Court heard that Luedecke, in the days before the assault, had been stressed, overworked and sleep-deprived – all identified by experts as known triggers of sexsomnia, along with alcohol consumption.
One day before the party, Luedecke drank several beers and took magic mushrooms, an illegal hallucinogen. In the hours before the assault, Luedecke said he consumed 12 beers, two rum-and-Cokes and two mixed vodka drinks.
"The public should understand that these cases, though rare, are documented in the medical literature," Frank Addario, Luedecke's lawyer, said outside the court.
"The finding at trial, which is not challenged on appeal, was that it wasn't volitional, it wasn't a deliberate choice that he made, that it was something that was done while he was unconscious."
Luedecke had been banned by the court from having contact with the woman, but that order has since expired. Court heard Thursday that he declined to agree to renew the voluntary order.
Luedecke has been living in the community for several years and isn't a threat to anyone, Addario said. "I think what the court's going to decide is whether or not the trial judge made any legal mistakes while he was deciding whether this was a mental disorder or whether it's just a sleep disorder," said Addario.
"If it's just a sleep disorder and it's unlikely to re-occur, then it's not a mental disorder and he doesn't need hospitalization and the state won't be able to follow him around."

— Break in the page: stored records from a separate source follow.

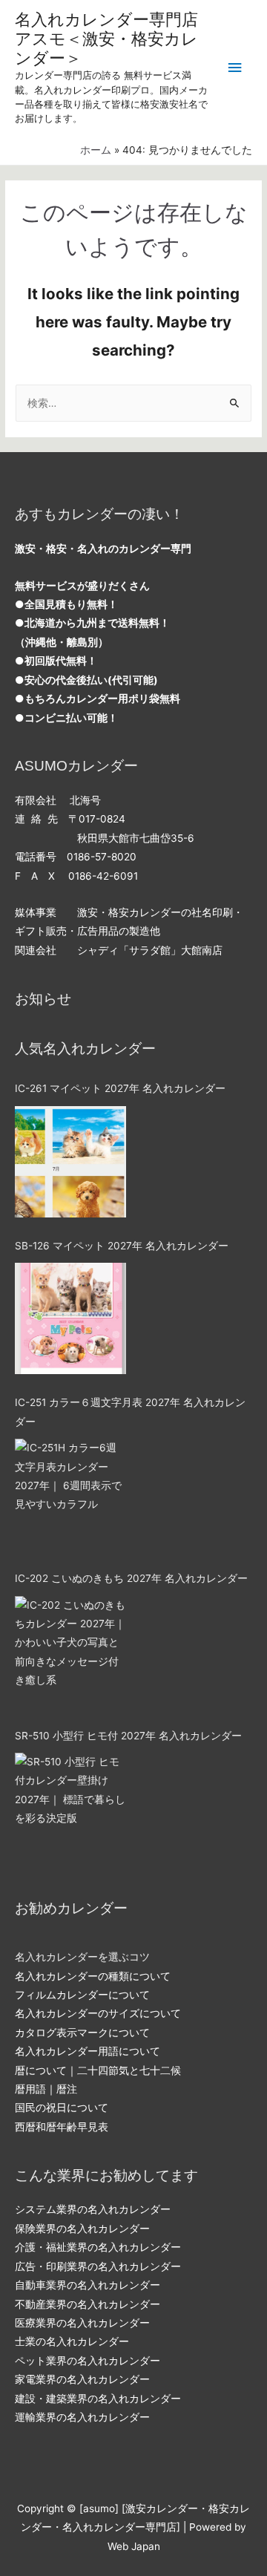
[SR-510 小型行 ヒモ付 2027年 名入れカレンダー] (70, 1808)
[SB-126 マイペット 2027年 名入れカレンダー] (70, 1318)
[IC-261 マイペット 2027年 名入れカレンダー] (70, 1161)
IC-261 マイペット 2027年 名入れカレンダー (120, 1088)
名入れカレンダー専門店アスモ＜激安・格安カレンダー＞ (106, 39)
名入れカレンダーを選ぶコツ (82, 1957)
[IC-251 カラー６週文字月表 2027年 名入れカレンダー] (70, 1494)
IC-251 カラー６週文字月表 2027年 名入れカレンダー (130, 1411)
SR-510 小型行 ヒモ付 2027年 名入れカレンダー (128, 1736)
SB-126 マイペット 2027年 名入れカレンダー (121, 1246)
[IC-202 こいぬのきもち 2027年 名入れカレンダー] (70, 1651)
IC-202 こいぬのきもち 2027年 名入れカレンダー (131, 1578)
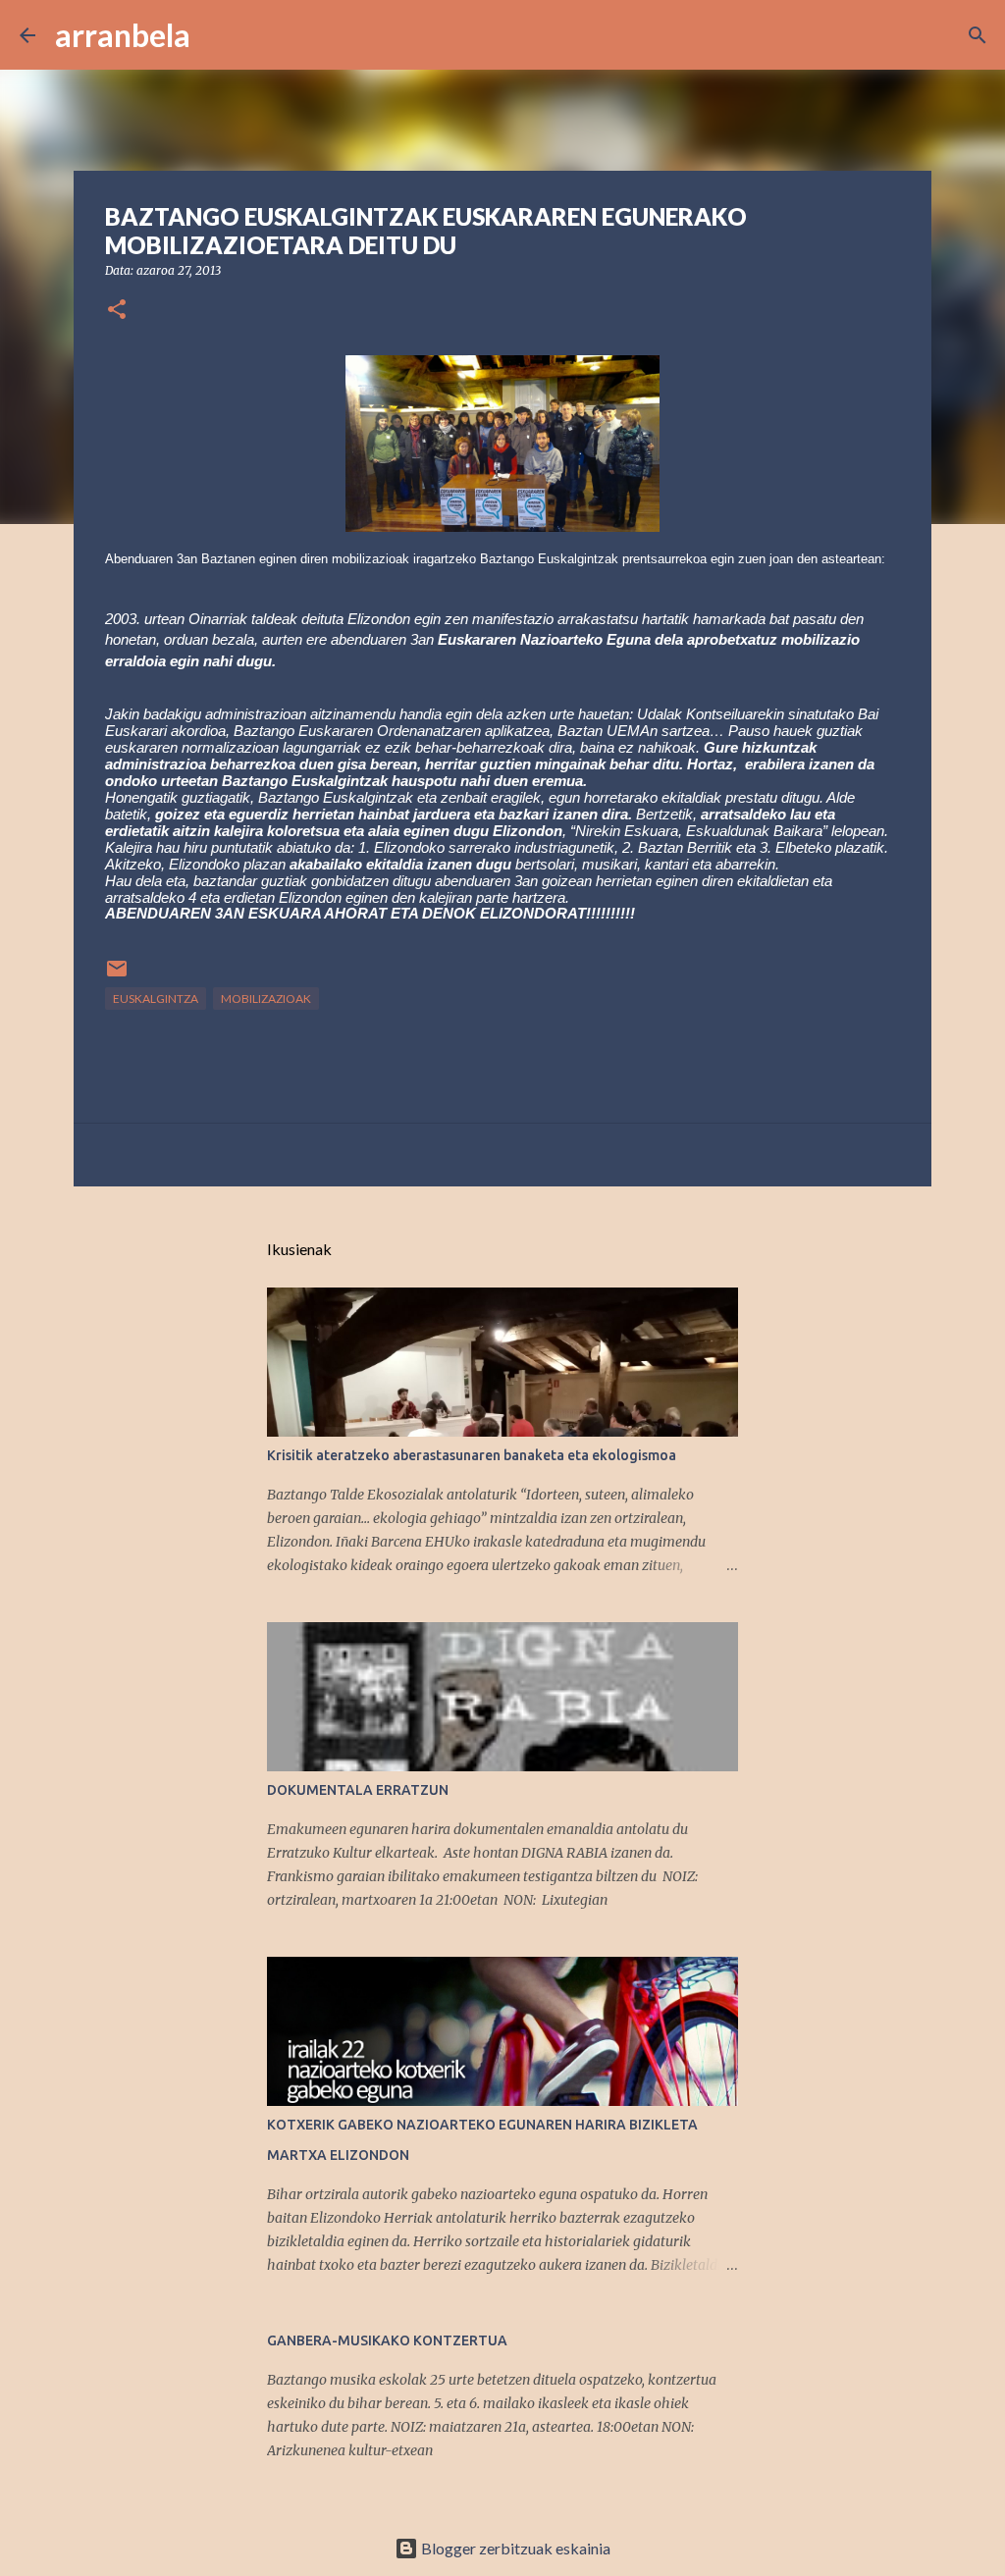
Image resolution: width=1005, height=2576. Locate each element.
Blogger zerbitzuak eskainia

The three judges hearing the case reserved their decision.
Sexsomnia is a form of parasomnia, or sleep disorder, that's believed to affect about three out of 100 people.
The mental damage caused by rape can be so severe, yet how can it be less severe than a sleep disorder? I believe this man had formed an intent when he did not seek help to manage his disorder through therapy, medication, and less risky behavior.

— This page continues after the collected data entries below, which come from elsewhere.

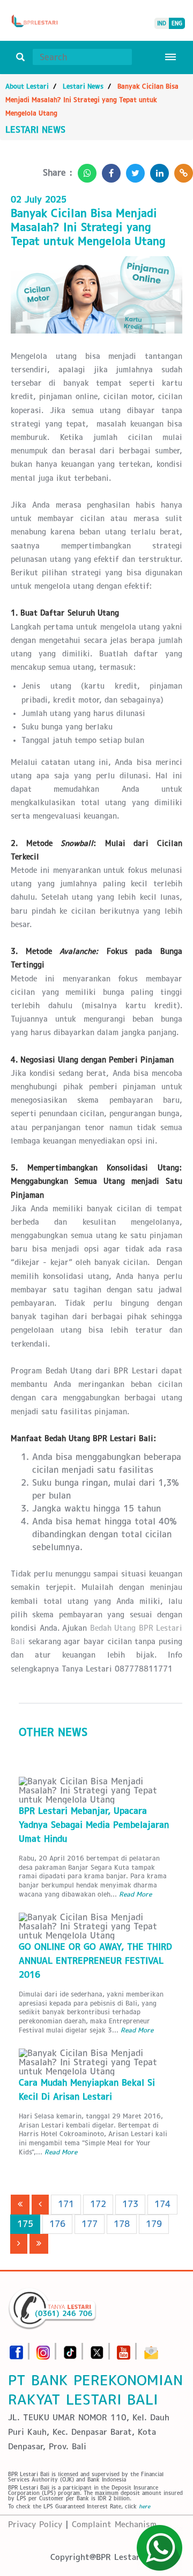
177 (89, 2223)
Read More (135, 1894)
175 (25, 2223)
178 (122, 2223)
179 (154, 2223)
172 (98, 2204)
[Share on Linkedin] (157, 170)
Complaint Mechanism (114, 2524)
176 (57, 2223)
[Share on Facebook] (108, 170)
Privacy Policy (35, 2524)
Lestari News (83, 86)
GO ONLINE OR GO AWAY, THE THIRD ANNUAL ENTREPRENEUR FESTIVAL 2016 (95, 1960)
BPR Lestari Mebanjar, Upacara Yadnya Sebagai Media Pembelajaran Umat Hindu (94, 1824)
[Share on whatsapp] (84, 170)
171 (66, 2204)
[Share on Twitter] (133, 170)
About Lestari (27, 86)
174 (162, 2204)
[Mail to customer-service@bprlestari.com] (151, 2349)
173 (130, 2204)
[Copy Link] (181, 170)
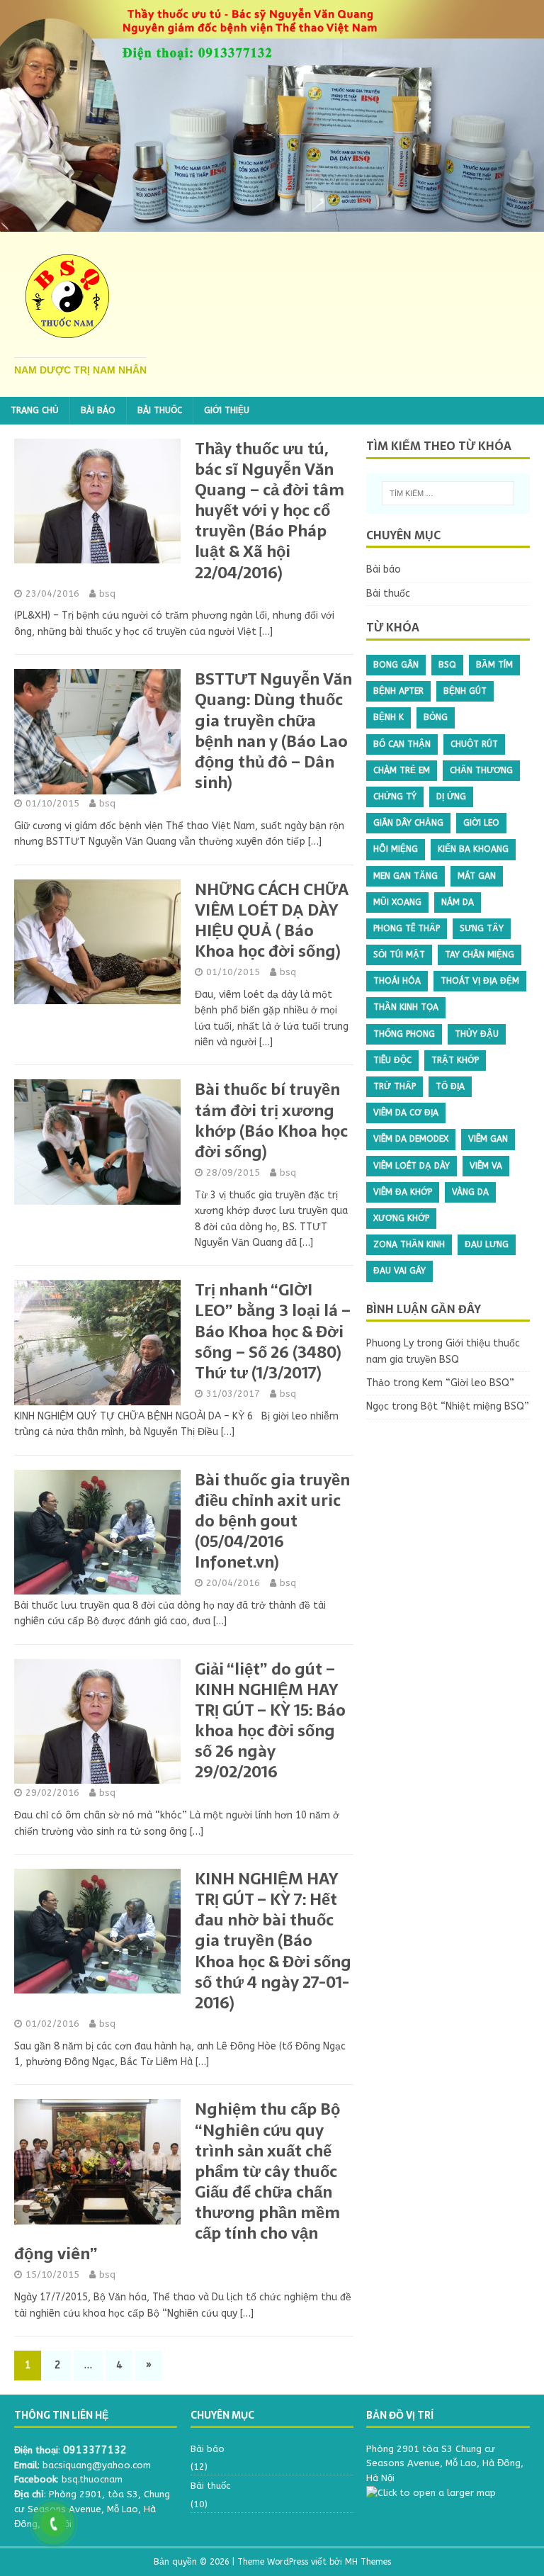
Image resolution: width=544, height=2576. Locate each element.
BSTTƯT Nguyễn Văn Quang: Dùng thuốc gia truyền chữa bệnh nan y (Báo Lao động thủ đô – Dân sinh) (273, 730)
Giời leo (481, 823)
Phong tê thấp (406, 928)
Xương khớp (401, 1218)
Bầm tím (494, 665)
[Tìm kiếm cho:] (448, 493)
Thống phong (404, 1034)
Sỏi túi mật (399, 955)
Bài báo (98, 410)
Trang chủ (35, 410)
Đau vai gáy (399, 1271)
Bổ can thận (402, 744)
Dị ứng (451, 797)
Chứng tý (394, 797)
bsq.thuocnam (92, 2479)
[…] (266, 632)
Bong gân (396, 665)
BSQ (447, 665)
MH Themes (368, 2562)
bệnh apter (398, 691)
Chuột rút (474, 744)
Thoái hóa (397, 981)
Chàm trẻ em (401, 770)
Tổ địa (450, 1086)
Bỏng (436, 717)
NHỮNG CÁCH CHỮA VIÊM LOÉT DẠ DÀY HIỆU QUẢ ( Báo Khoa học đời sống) (271, 920)
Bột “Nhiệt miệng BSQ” (475, 1406)
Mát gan (477, 876)
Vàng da (470, 1192)
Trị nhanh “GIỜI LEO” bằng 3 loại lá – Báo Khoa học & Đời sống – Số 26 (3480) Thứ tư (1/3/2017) (273, 1331)
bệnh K (388, 717)
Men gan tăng (405, 876)
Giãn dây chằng (408, 823)
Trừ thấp (394, 1086)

If he knows of his disorder, and does not take responsibility for it, how does this not amount to "forming an intent" to endanger himself and someone else? (in another article I found both his mother and brother suffer from the same disorder)
This is clearly a disorder he knew about and did not take responsibility for. I understand the stigmas associated with mental illness/sleep disorders but I do not sympathize or understand when people do not take responsibility for their dangerous actions. The judicial concerns with his disorder could be better focused on the outdated laws on dealing with sleep disorders.

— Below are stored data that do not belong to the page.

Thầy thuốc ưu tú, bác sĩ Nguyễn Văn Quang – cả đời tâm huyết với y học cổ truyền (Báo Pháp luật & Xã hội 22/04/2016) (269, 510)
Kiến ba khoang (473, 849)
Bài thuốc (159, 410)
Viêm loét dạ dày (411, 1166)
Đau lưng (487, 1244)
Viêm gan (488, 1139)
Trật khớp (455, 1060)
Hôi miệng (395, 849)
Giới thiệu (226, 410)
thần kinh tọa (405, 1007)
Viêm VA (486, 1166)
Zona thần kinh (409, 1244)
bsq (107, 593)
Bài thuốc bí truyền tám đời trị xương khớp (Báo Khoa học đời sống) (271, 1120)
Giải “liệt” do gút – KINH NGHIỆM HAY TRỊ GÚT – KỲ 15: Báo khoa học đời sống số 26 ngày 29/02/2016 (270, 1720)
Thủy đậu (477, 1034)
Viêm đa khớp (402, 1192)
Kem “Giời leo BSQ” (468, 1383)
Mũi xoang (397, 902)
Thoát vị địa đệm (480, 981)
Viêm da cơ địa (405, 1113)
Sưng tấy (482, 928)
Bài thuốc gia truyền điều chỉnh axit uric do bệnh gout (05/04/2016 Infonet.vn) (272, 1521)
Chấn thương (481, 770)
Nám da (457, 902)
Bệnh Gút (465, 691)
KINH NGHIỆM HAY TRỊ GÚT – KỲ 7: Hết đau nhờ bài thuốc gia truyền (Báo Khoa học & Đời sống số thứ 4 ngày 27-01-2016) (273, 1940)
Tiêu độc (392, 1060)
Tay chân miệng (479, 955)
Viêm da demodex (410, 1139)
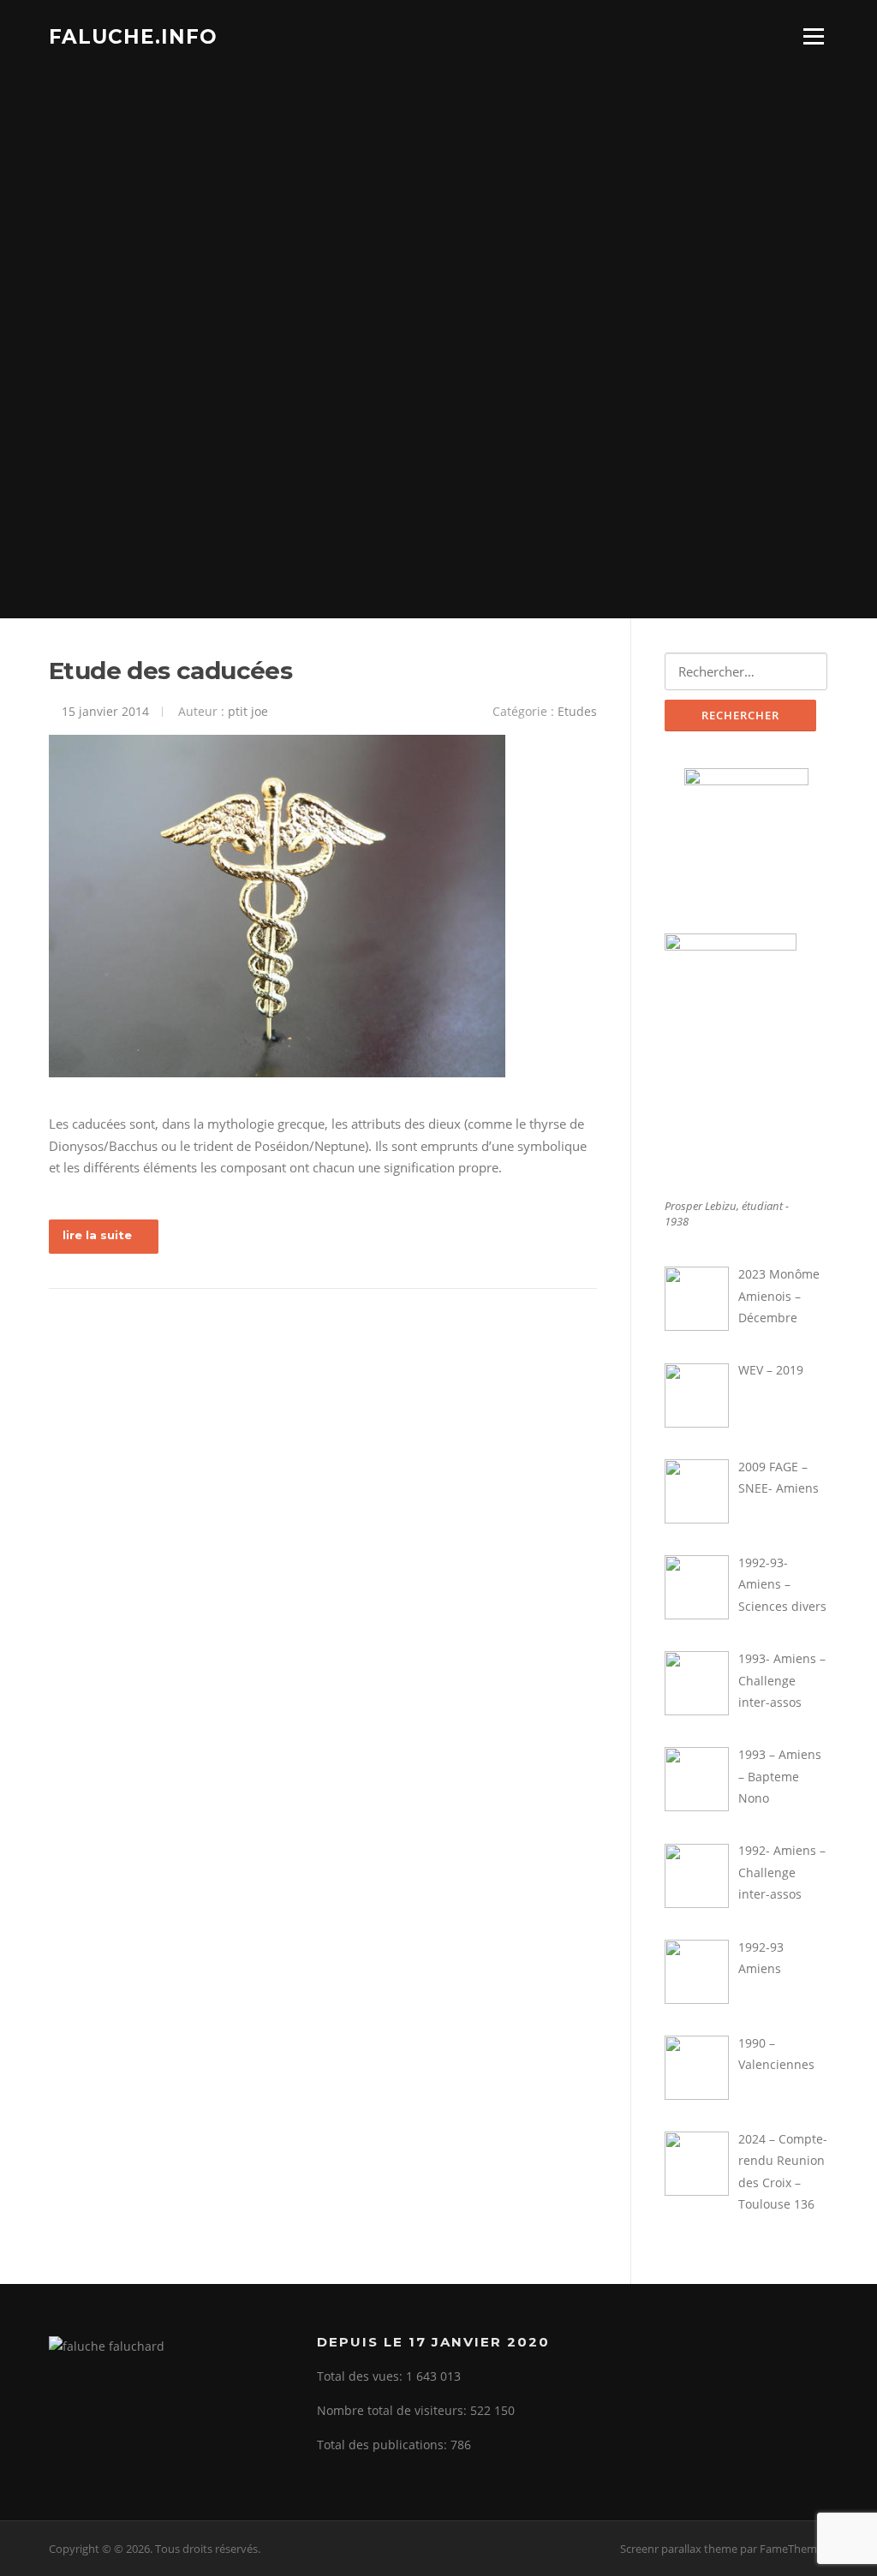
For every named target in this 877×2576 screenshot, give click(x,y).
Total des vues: (361, 2376)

Another big problem i see with this article is the overt focus on his mental disorder, where is the victim in all of this? Her suffering is not heard, but we have to hear about this mans stress, and disorders? Is it easier to hear about strange disorders, than to focus on the amount of sexual violence perpetuated against women?
Where do we draw the line between mental disorders and accountability?
One thing that seems clear, Canada needs to update its laws on mental/sleep disorders.
Its worth checking out the comments on the CBC website.